Starting at the line that contains "Click the enum4linux.pl warning line", write out every line through the last one in the records below, word for word. Leave out any pictures.

[Start of Attachment]

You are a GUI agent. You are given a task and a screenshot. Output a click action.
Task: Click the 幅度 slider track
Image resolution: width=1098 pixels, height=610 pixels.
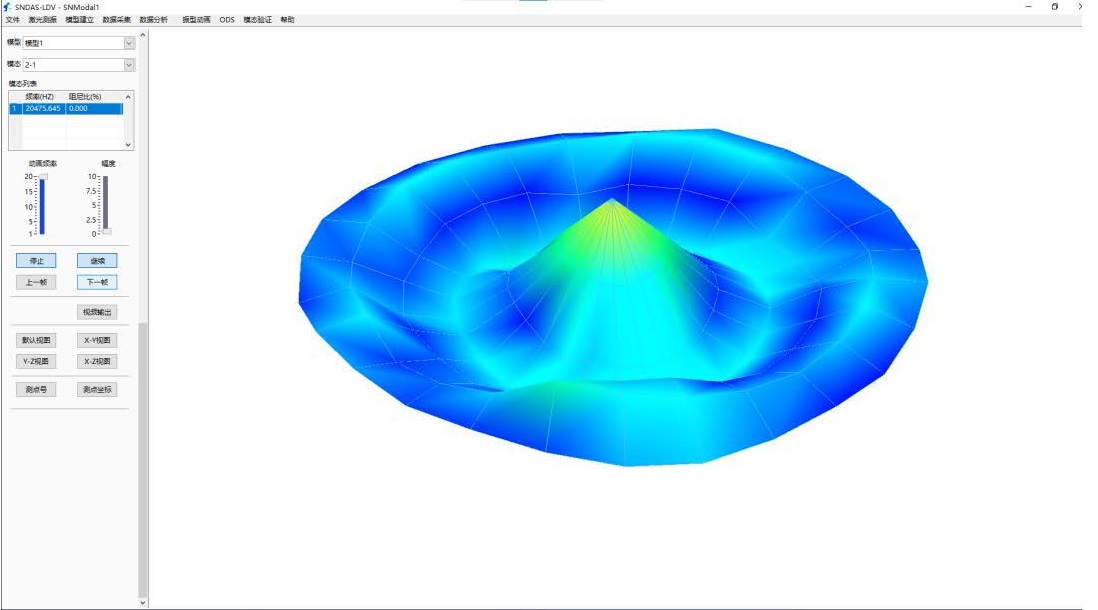pos(105,205)
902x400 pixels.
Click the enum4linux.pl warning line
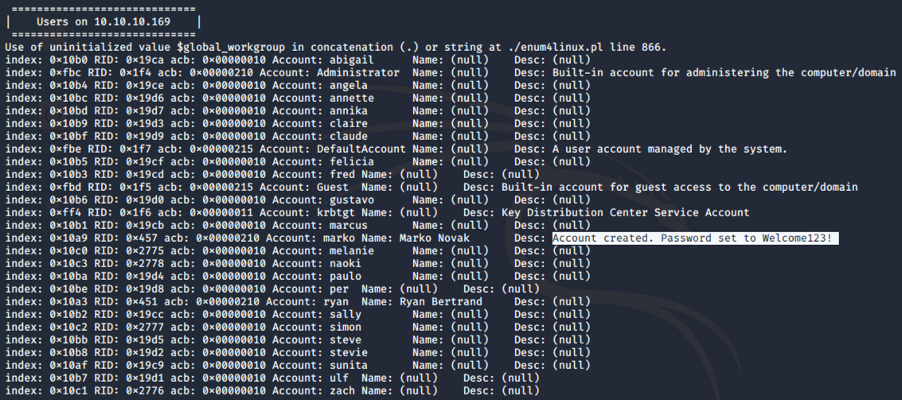pyautogui.click(x=335, y=47)
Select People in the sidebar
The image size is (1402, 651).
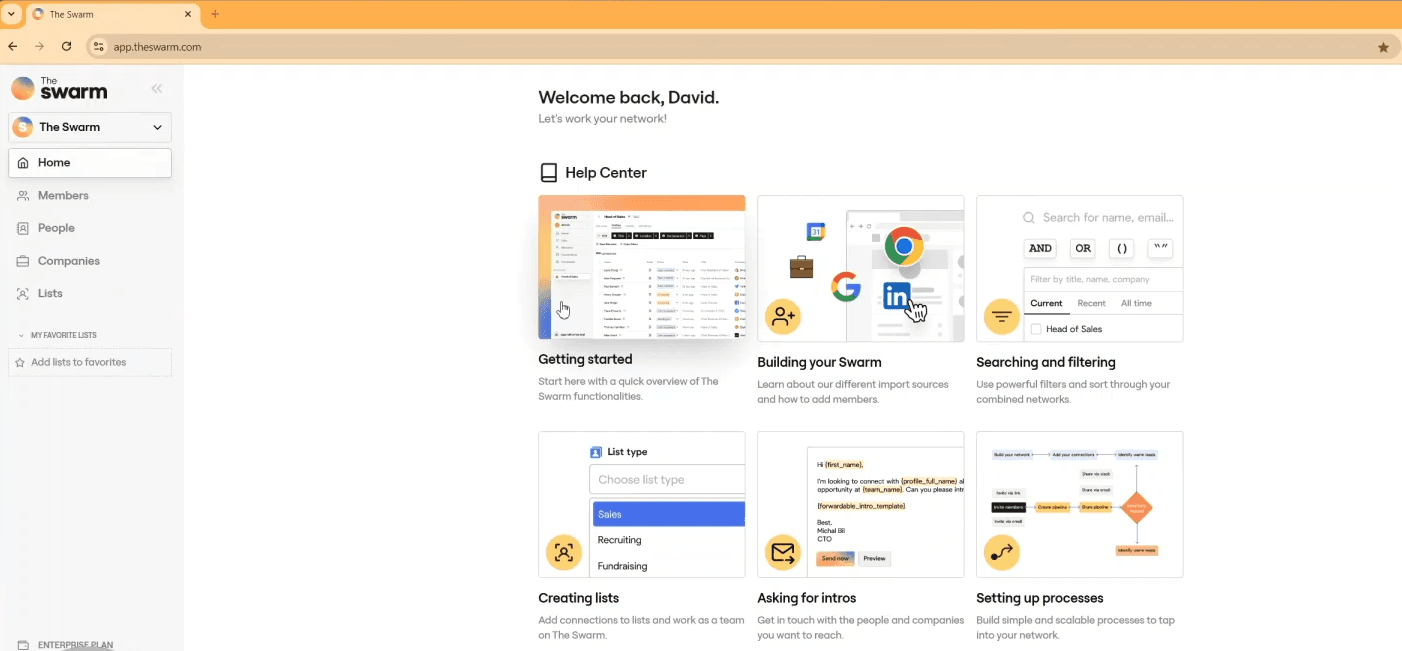point(56,228)
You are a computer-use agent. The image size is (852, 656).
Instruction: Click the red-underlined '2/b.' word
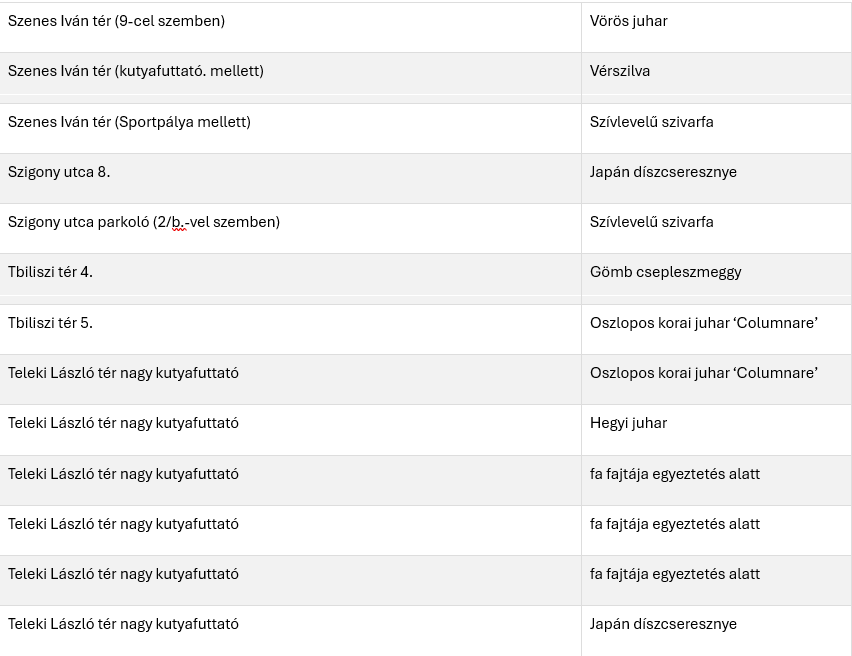pyautogui.click(x=174, y=222)
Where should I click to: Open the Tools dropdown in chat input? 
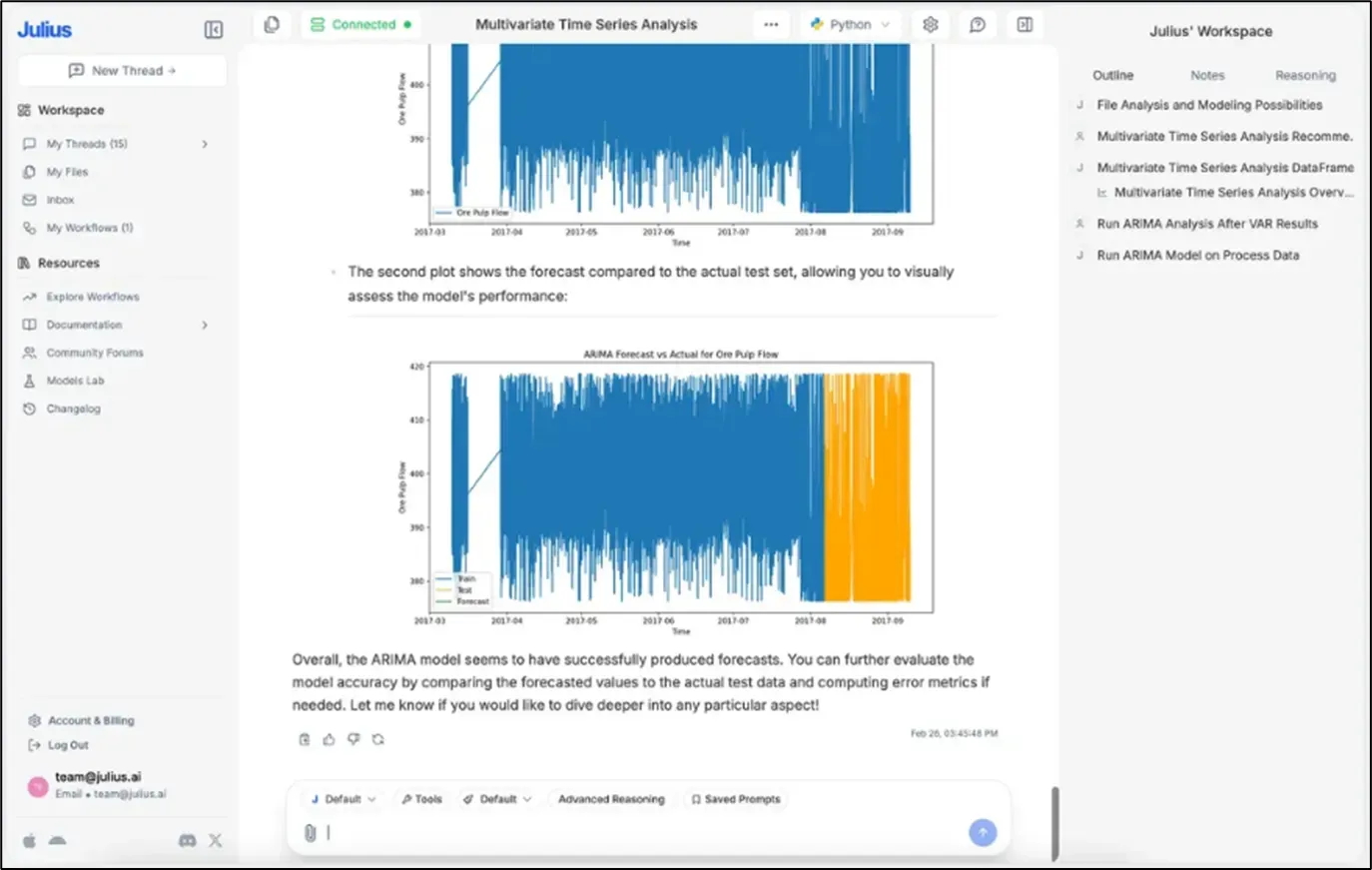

[End of Attachment]

**FINAL ANSWER**
Click the enum4linux.pl warning line
pyautogui.click(x=335, y=47)
Select People in the sidebar
The image size is (1402, 651).
point(56,228)
You are a computer-use agent. The image size is (852, 656).
Instruction: Click the red-underlined '2/b.' word
pyautogui.click(x=174, y=222)
Where should I click to: Open the Tools dropdown in chat input? 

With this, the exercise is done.